This is a self-learning guide of scala implementation of the basic operations provided by dplyr which is considered the best data munging package in R
Before anything, we need to import the relevant references for spark to work
import org.apache.spark.sql.SparkSession
import org.apache.spark.sql.functions._
import org.apache.spark.sql.types._
Now we can start a spark session and connect to local node
// start a spark session
val sparkSession = SparkSession.builder
.master("local")
.appName("dplyr-in-scala")
.getOrCreate()
Additionally for convenience, we want to import (Scala-specific) Implicit methods available for converting common Scala objects into DataFrames.
// this will enable $"columNname" syntax equivalent to col("columnName")
import sparkSession.implicits._
We can load some data in to play with. Commonly csv file is easy to start with.
// read csv
val df = sparkSession.read
.option("header", "true")
.csv("src/main/data/flights.csv")
df.show()
In R, typically we can generate quick data summary (min/mean/max/std) by calling summary() function. This is super simple in Spark too by calling describe(). If you've used Python's pandas, you will be not surprised why they pick describe instead of summary.
// R's summary() in spark
df.describe().show()
/**
* dplyr::select => DataFrame.select
* select columns you want by specifying column name(s)
*
* for single column: val single_col = df.select("year")

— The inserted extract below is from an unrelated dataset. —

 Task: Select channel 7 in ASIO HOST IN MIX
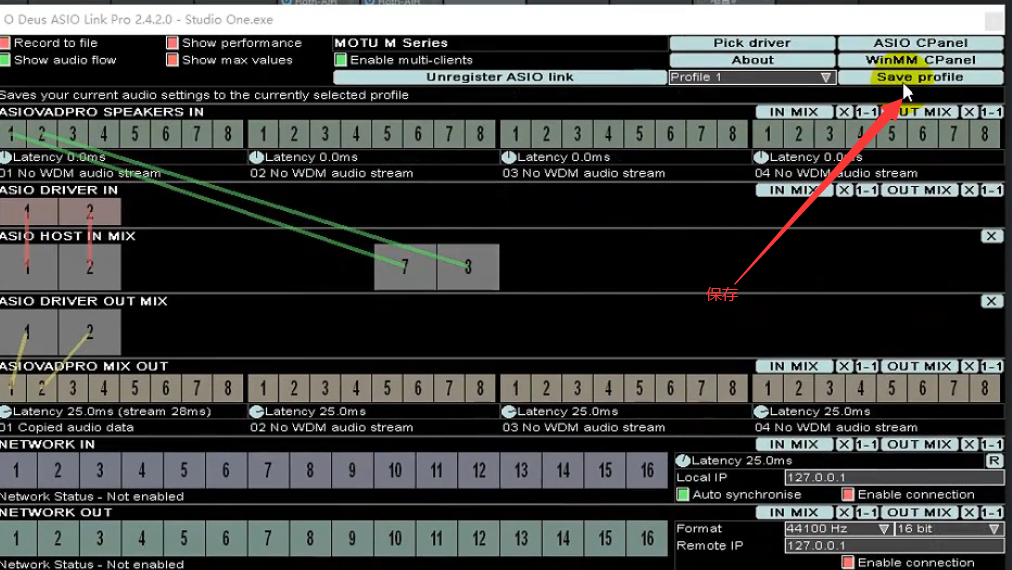coord(405,267)
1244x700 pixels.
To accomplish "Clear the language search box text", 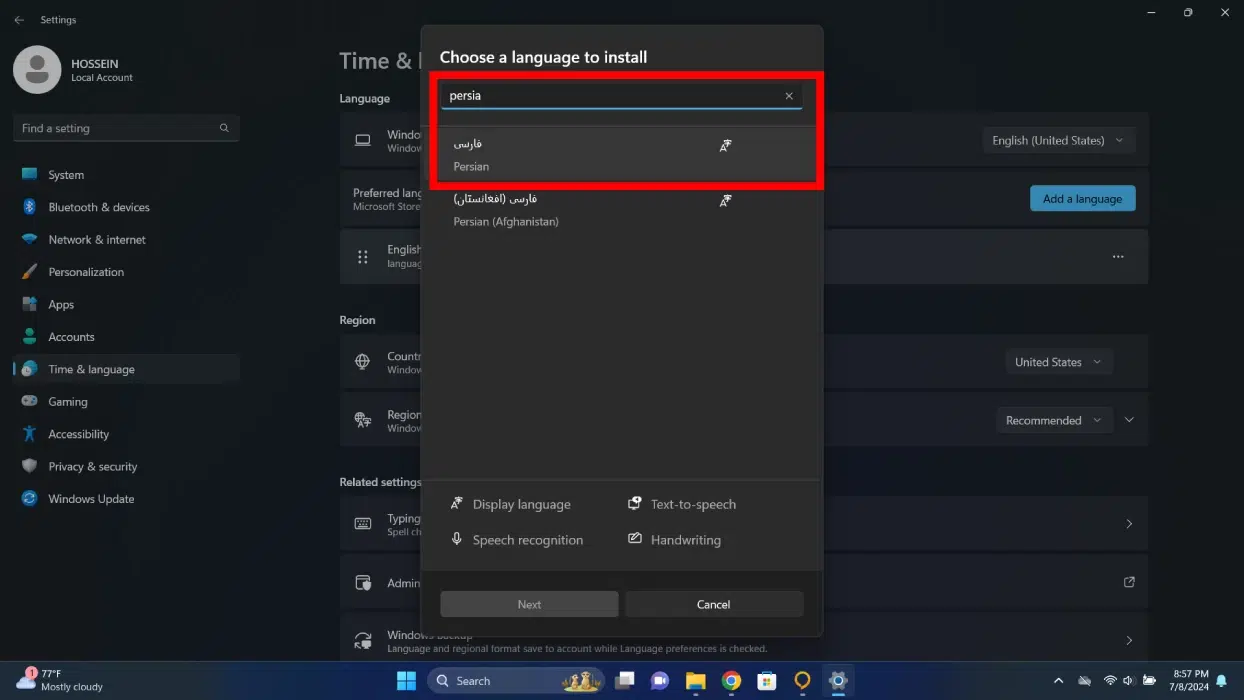I will point(788,96).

* Multiple columns require specifying in a Seq(List)
*/
val multi_cols = df.select(Seq("year", "month", "day", "carrier").
map(c => col(c)): _*)
multi_cols.show()
by default csv file loaded are all in String type. For data analysis, it will be make more sense to convert String type to its original types.

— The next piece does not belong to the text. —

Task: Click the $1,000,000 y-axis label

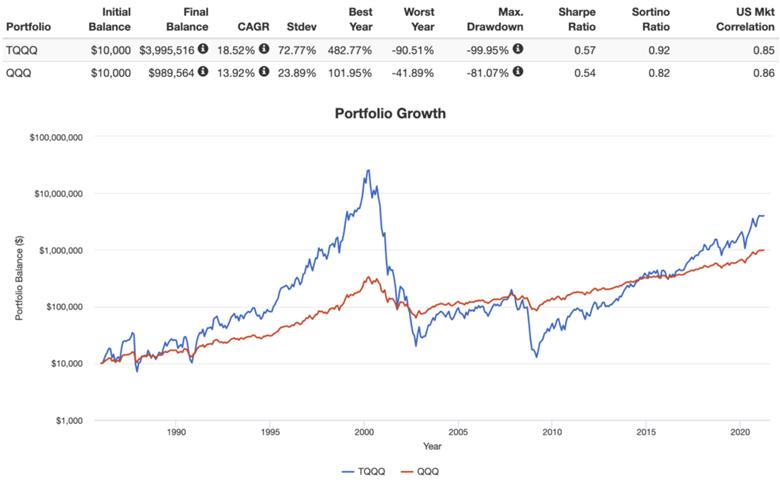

in R we can call str() to check types of each columns. This can be done similarly in Spark by calling printSchema()
/**
* Let's first see all the column types, equivalent to R's str()
* DataFrame.printSchema()
*/
multi_cols.printSchema()
Year/Month/Day columns in nycflight13 dataset should be converted to Integer. This can be acheived by calling .cast(IntegerType)
/**
* convert type, from string to numeric with condition
*/
val cols_converted = multi_cols.columns.map(x => {
if (!x.contains("carrier")) col(x).cast(IntegerType)
else col(x)
})
val my_cols = multi_cols.select(cols_converted: _*)
my_cols.show()
Now month column has been converted to Integer. Easily we can get the range of the months
/**
* see the range of "month" column
*/
my_cols.agg(min(col("month")), max(col("month"))).show()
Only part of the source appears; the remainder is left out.